Le Rafale construit pour la première fois hors de France
L’élément central de l’accord est industriel. Sur les 114 appareils, 94 seraient assemblés en Inde par le constructeur Dassault Aviation, en partenariat avec une entreprise indienne, les 20 autres étant livrés directement depuis la France en configuration prête au vol. Ce serait la première fois que le Rafale est fabriqué hors de France, avec un taux de localisation visé autour de 50 %. Des publications indiennes parues dans les semaines précédentes faisaient état de répartitions légèrement différentes entre appareils assemblés localement et livrés clés en main, signe que les contours exacts du montage restaient à arrêter au moment de l’envoi de la lettre de demande.
Le choix du partenaire industriel indien constitue l’un des enjeux du dossier. La presse spécialisée évoque une orientation vers le secteur privé, à rebours de la dépendance traditionnelle envers l’entreprise publique Hindustan Aeronautics Limited (HAL). Tata Advanced Systems Limited (TASL) a déjà signé en juin 2025 un accord avec Dassault pour produire des sections de fuselage de Rafale dans une usine de Hyderabad, première chaîne de ce type implantée hors de France, avec une montée en cadence prévue vers une vingtaine de fuselages par an. Parallèlement, Dassault détient depuis 2025 une participation majoritaire (51 %) dans la coentreprise Dassault Reliance Aerospace Limited (DRAL), dont le partenaire indien est le groupe d’Anil Ambani. Des discussions distinctes portent par ailleurs sur un partenariat entre HAL et le motoriste Safran et sur un pôle de maintenance.
Calendrier diplomatique chargé
L’annonce coïncide avec un agenda bilatéral dense. Le chef d’état-major de l’armée de l’air indienne, le maréchal de l’air Amar Preet Singh, effectue depuis le 1er juin 2026 une visite de plusieurs jours en France, au cours de laquelle des entretiens sont prévus avec Dassault Aviation et le missilier MBDA, fabricant des missiles Meteor et SCALP. Le Premier ministre Narendra Modi est pour sa part attendu en France à la mi-juin, et le dossier Rafale devrait figurer parmi les sujets abordés avec les dirigeants français. Le Conseil d’acquisition de défense, plus haute instance du ministère, avait approuvé le principe de l’achat des 114 appareils environ quatre mois plus tôt.
D’après les indications fournies par le secrétaire à la Défense, l’opération doit aussi permettre des livraisons relativement rapides : les premiers Rafale Marine doivent commencer à arriver en 2028, et les premiers Rafale de l’armée de l’air issus du nouveau contrat seraient attendus environ trois ans et demi après la signature.
L’achat répond à une pénurie persistante d’avions de combat.

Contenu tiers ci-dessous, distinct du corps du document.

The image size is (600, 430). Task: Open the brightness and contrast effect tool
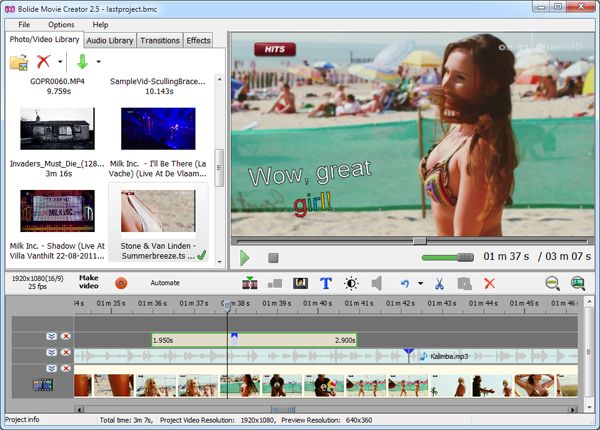[351, 283]
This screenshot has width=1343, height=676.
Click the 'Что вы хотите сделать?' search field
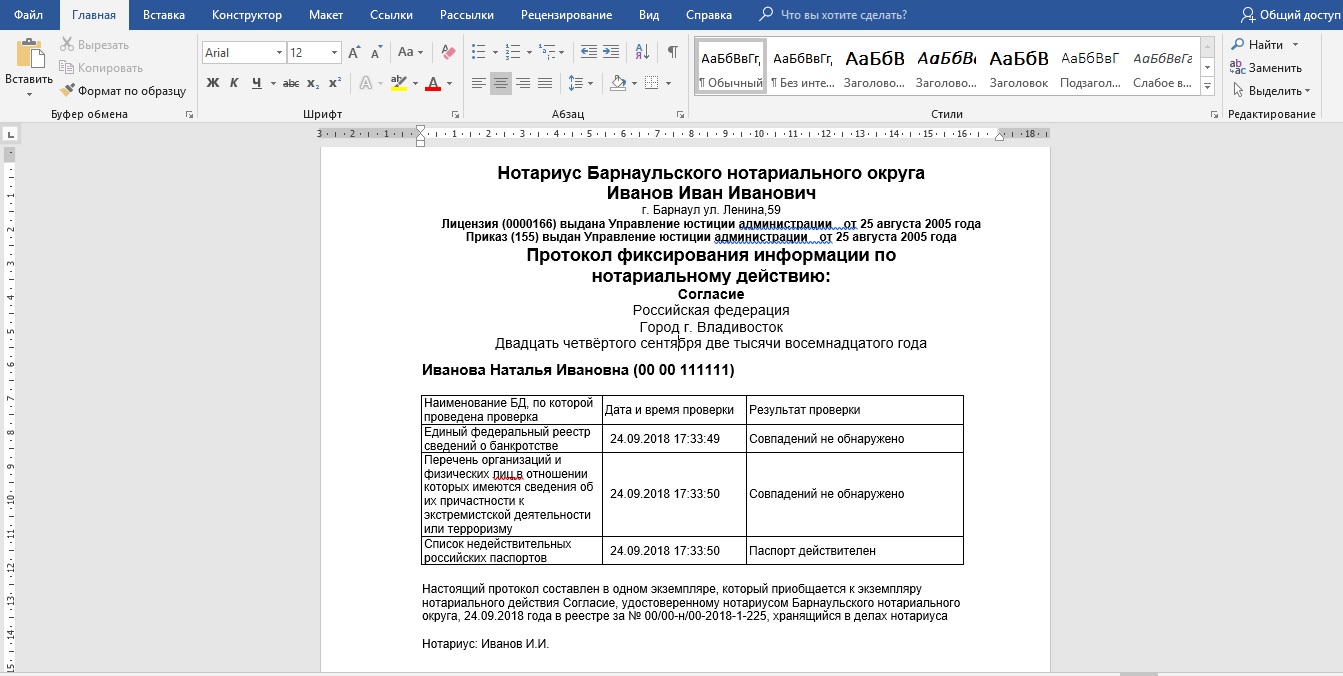[843, 15]
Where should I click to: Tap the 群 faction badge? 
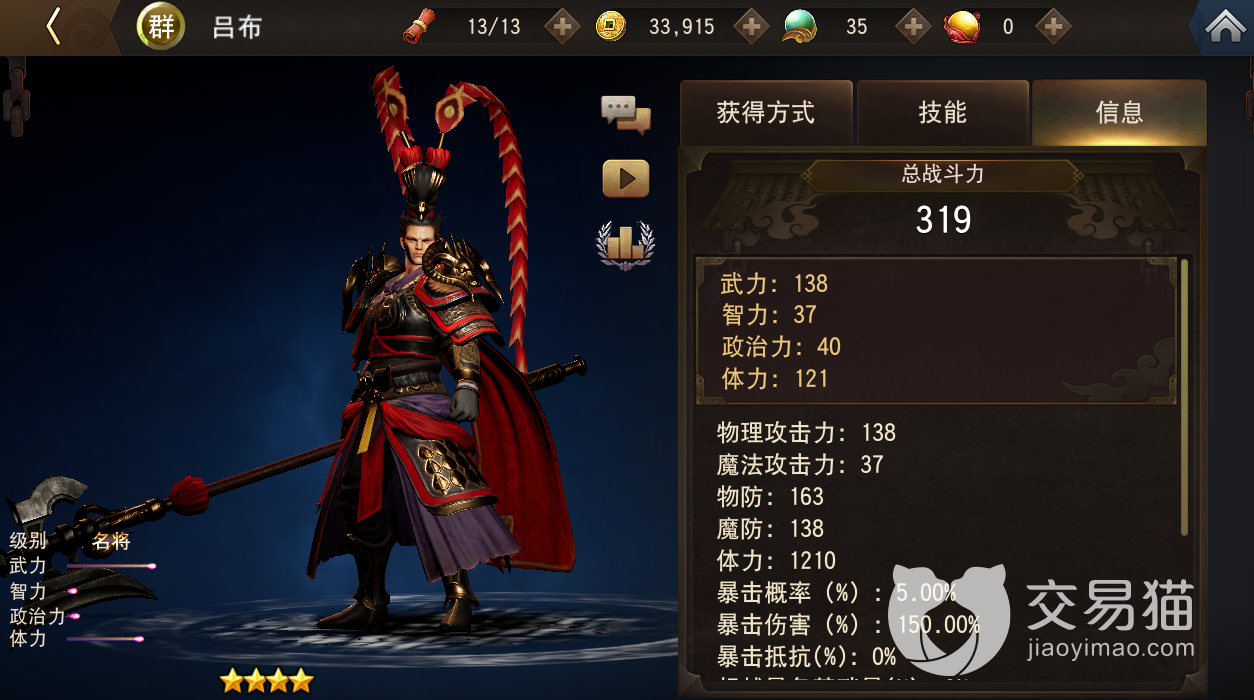pos(160,27)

L’armée de l’air indienne aligne aujourd’hui de l’ordre de 29 escadrons de chasse, très en deçà de la cible officielle de 42, fixée pour pouvoir faire face à un conflit simultané sur deux fronts, avec la Chine au nord et le Pakistan à l’ouest. Le format avait culminé à 41 escadrons au milieu des années 1990 avant de décliner régulièrement. Le retrait des derniers MiG-21 en 2025 a accentué la baisse, tandis que la montée en puissance de l’avion de combat indien Tejas (LCA) accuse des retards. Des évaluations conduites après les opérations de mai 2025 ont même suggéré que la cible de 42 escadrons pourrait à terme se révéler insuffisante.
Avec les commandes déjà passées (36 Rafale pour l’armée de l’air et 26 Rafale Marine pour la marine, soit 62 appareils) la nouvelle commande de 114 porterait le total à 176 Rafale. La marine indienne a en outre fait part de son intention d’en acquérir 31 de plus pour répondre aux menaces maritimes, ce qui pourrait porter la flotte au-delà de 200 exemplaires.